Protecting Code Engine resources with context-based restrictions

Context-based restrictions give account owners and administrators the ability to define and enforce access restrictions for IBM Cloud® resources based on the context of access requests. Access to IBM Cloud® Code Engine resources can be controlled with context-based restrictions and identity and access management policies.

These restrictions work with traditional IAM policies, which are based on identity, to provide an extra layer of protection. Unlike IAM policies, context-based restrictions don't assign access. Context-based restrictions check that an access request comes from an allowed context that you configure. Because both IAM access and context-based restrictions enforce access, context-based restrictions offer protection even in the face of compromised or mismanaged credentials. For more information, see What are context-based restrictions.

You must have the Administrator role on a service to create, update, or delete rules. Additionally, you must have either the Editor or Administrator role to create, update, or delete network zones.

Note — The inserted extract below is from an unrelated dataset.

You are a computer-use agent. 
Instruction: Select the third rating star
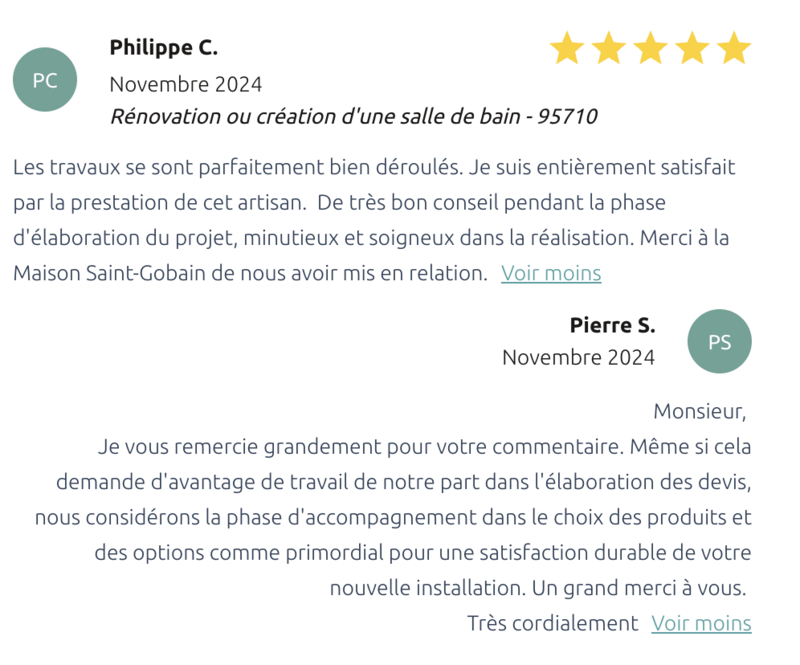point(650,48)
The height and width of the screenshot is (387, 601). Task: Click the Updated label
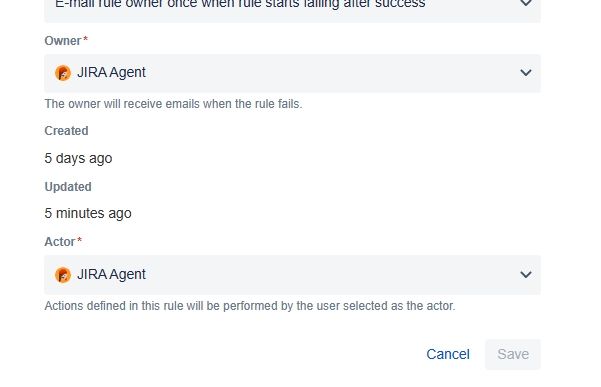pyautogui.click(x=68, y=187)
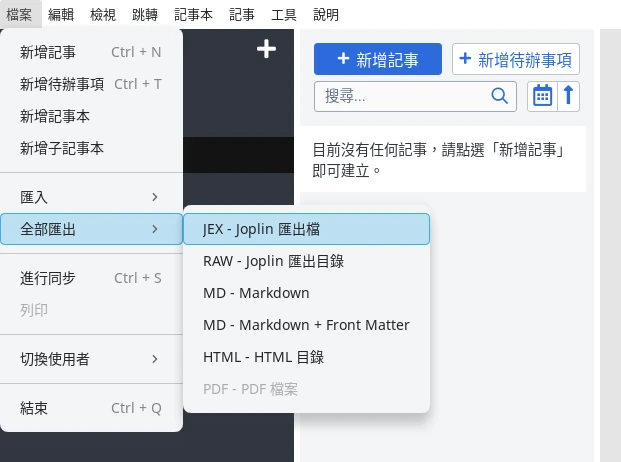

Any IBM Cloud Activity Tracker or audit log events generated comes from the context-based restrictions service and not Code Engine. For more information, see Monitoring context-based restrictions.

To get started protecting your Code Engine resources with context-based restrictions, see the tutorial for Leveraging context-based restrictions to secure your resources.

Context-based restrictions for Code Engine can be scoped to a location (region), project, or resource group. You can also limit which of your services can be accessed from Code Engine.